Caso Paola Morandi: paziente affetta da malattia rara condannata per troppa “normalità”

Divulghiamo sui nostri canali il comunicato stampa a supporto di Paola Morandi, paziente rara condannata perché conduce una vita “normale”.

Roma – Uniamo Federazione Italiana Malattie Rare nasce con la mission di rispondere ai bisogni trasversali dei malati rari e dei loro familiari su temi sociali, socio-sanitari, sanitari, di ricerca e di responsabilità sociale; con questo scopo porta avanti da sempre un’attività fortemente orientata alla sensibilizzazione e all’empowerment individuale, organizzativo e di comunità.

Per questo motivo, decide oggi di schierarsi con Paola Morandi, moglie del’Ammiraglio Paolo Treu, persona affetta da Neuropatia Ottica Ereditaria di Leber (LHON), una malattia rara metabolica mitocondriale di carattere genetico, ampiamente documentata e riconosciuta anche dall’Istituto Nazionale di Previdenza Sociale (INPS), che pure le ha fatto causa per truffa ai danni dello Stato italiano, accusandola di aver indebitamente percepito l’indennità di legge, nonostante siano state prodotte molte certificazioni da parte dei maggiori esperti mondiali di questa patologia.

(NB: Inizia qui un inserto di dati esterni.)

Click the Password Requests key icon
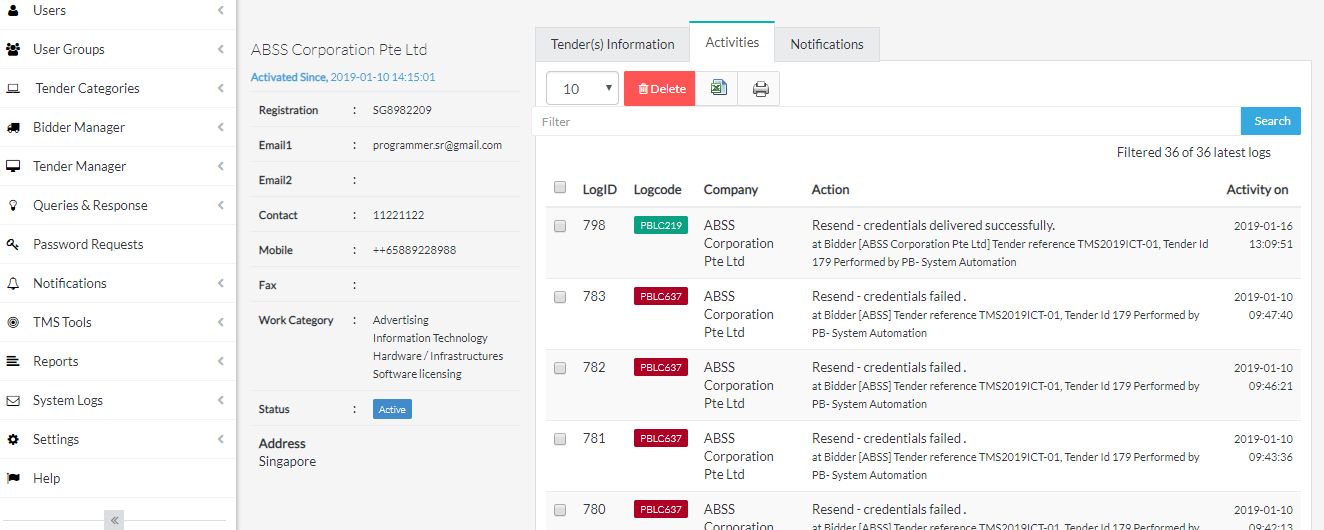1324x530 pixels. [x=13, y=245]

È di pochi giorni fa la sentenza che, purtroppo, l’ha decretata colpevole e condannata a un anno e cinque mesi di reclusione e 200 mila euro di ammenda.

Uniamo e altri organismi internazionali a supporto della comunità dei malati rari, dunque, intendono ribadire la loro vicinanza alla signora Paola, perché il suo caso si pone ad emblema della sfida che la Federazione considera un obiettivo principale delle proprie azioni: cambiare la percezione del malato raro da incapace assoluto, quale la legge voleva che Paola fosse, in persona normale.

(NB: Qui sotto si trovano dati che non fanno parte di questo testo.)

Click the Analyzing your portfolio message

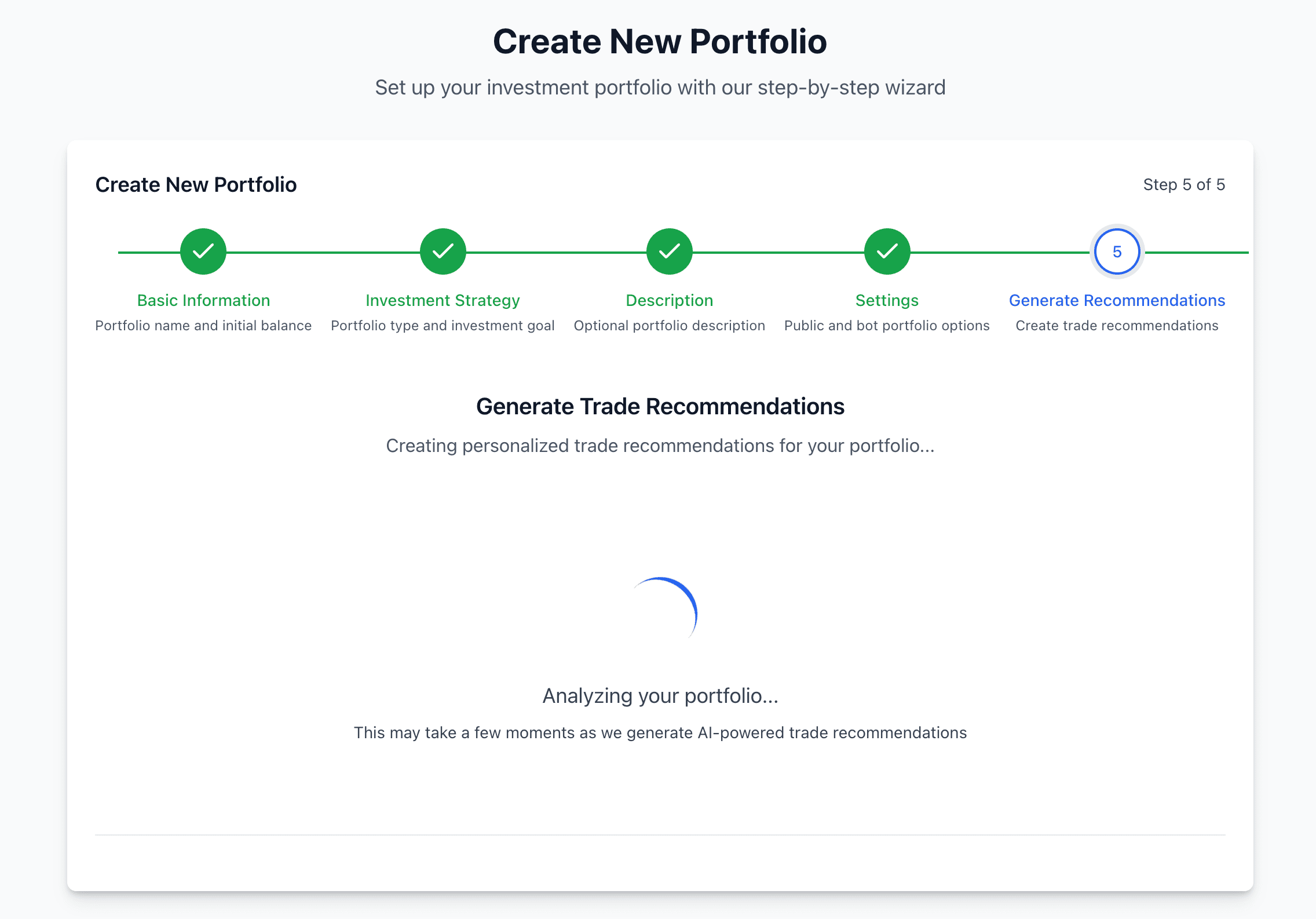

Infatti, Paola è stata condannata per essersi comportata da persona normale: lei, diventata cieca assoluta da adulta (secondo la legge sono da considerarsi ciechi assoluti coloro che hanno la mera percezione di luce e ombra o motu manu oppure coloro che hanno un residuo perimetrico binoculare inferiore al 3%, come nel caso di Paola), ha conservato gli atteggiamenti e le espressioni del viso che aveva da vedente e si è dotata di capacità e di strumenti che le hanno permesso, sforzandosi, di condurre una vita quasi normale. Ciò, pur aiutandola nella vita quotidiana, l’ha messa nella situazione paradossale di essere considerata una “falsa cieca”, con tutte le conseguenze negative che ne derivano.

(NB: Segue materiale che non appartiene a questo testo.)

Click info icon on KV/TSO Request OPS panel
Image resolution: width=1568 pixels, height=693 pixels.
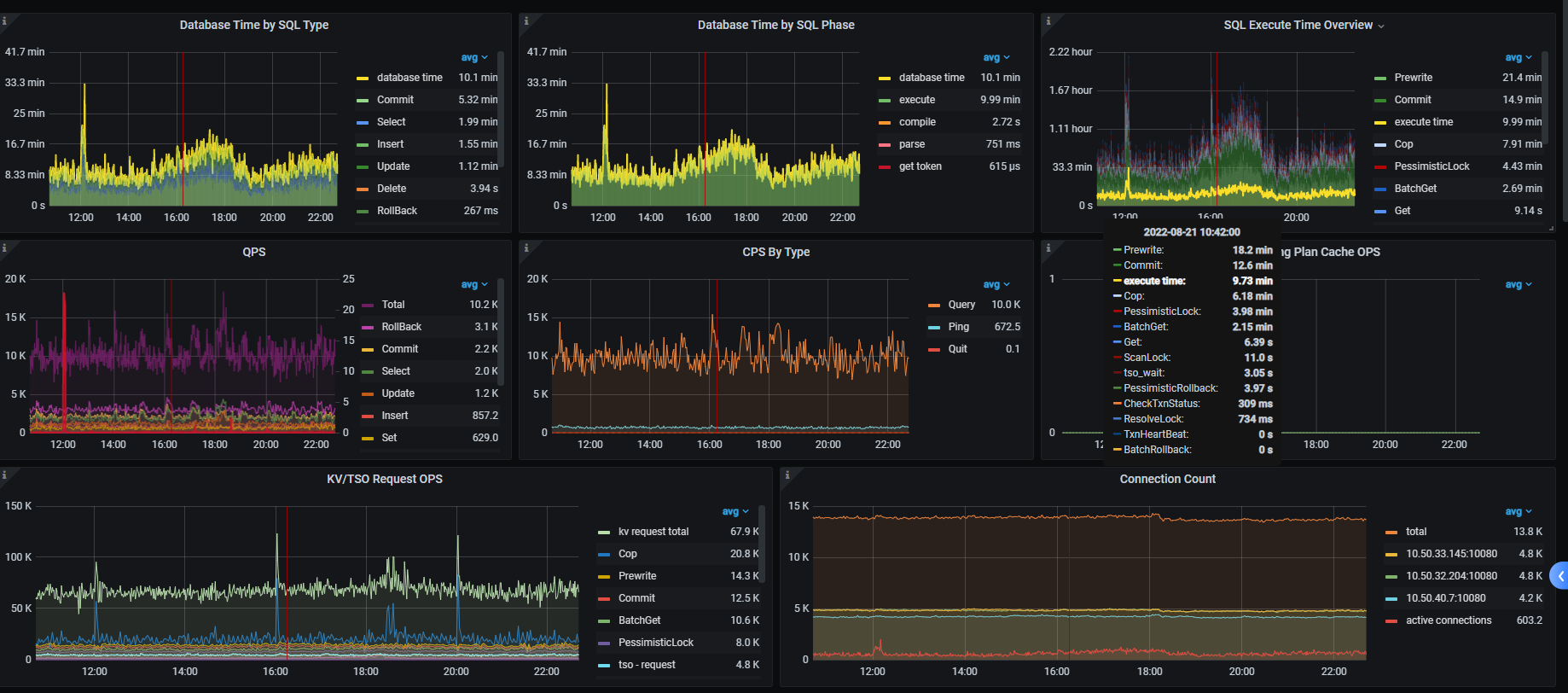click(4, 475)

Poiché la comunità degli affetti da tale patologia rara conta circa 2500 persone in Italia, Uniamo schierandosi con Paola intende anche rassicurarle, perché tentare di vivere una vita normale non può e non deve essere considerato un reato.

Con molto rammarico la Presidente Tommasina Iorno prende atto che: «Quanto accaduto a Paola non può essere un atto di legalità, ma un atto di ingiustizia perpetrato ad una comunità di persone fragili che di per sé soffrono della carenza di conoscenze, data la rarità delle condizioni di cui soffrono i nostri pazienti».